Eagle Crews Put Finishing Touches on Ladson Road

Thu August 05, 2004 - Southeast Edition
Gwenyth Laird Pernie

In December 2000, Eagle Construction Co. Inc. of Newberry, SC, began widening 5 mi. (8 km) of Ladson Road (between U.S. 78 and Dorchester Road) in Charleston and Dorchester counties, SC.

Expected to be completed sometime later this month, the road will have an additional three lanes as well as a new bridge crossing Eagle Creek. The new road is expected to enhance safety and accommodate the increasing traffic in the area.

“The old two-lane road was narrow with roadside line ditch sections for drainage,” said Mike Kamis, project engineer of Eagle Construction, the primary contractor on the job. “The new five-lane road has a center left-hand turning lane with bike paths and sidewalks on both sides and underground storm drainage.”

Kamis noted that in 1996 the average daily traffic on Ladson Road was 24,600 vehicles per day.
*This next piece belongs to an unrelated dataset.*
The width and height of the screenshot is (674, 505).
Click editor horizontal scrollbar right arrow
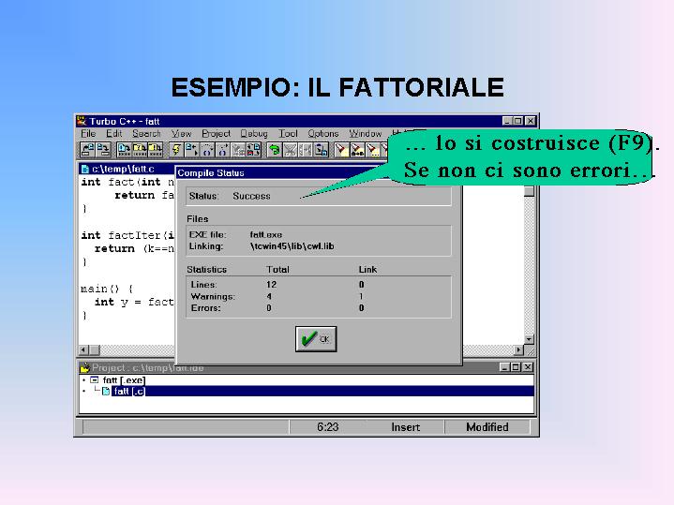coord(518,351)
The 25-year projection is 38,000 vehicles per day with about 10 percent of that being three-axel trucks and larger.

The state Department of Transportation (SCDOT) designed and is administering the contract for the Ladson Road project. As the prime contractor, Eagle Construction is handling the grading, storm drainage and traffic control of the project.

Sanders Brother’s Construction of Charleston is the paving subcontractor and Cape Romain Contractors Inc., also of Charleston, is the bridge subcontractor. The estimated cost for this state and federally funded project is $18.8 million.

According to Steve Morgan, resident construction engineer of SCDOT, road construction in the Low Country areas of South Carolina often is complicated by drainage concerns because of the extensive wet and swampy conditions.

To alleviate this, SCDOT implemented the soil cement stabilization method in preparation for laying the road.

“This process involved mixing 80 pounds of cement per square yard of service area into the top 16 inches for the final sub grade elevation,” explained Morgan. “This creates a concrete mat for the road to go on. This method is preferred because it avoids digging up all the unsuitable material at the job site, and it also eliminates underdrain in the road.”

According to Morgan, crews laid the nearly 125,000 tons (113,398 t) of asphalt with a 9.5-in. (24 cm) depth in three layers.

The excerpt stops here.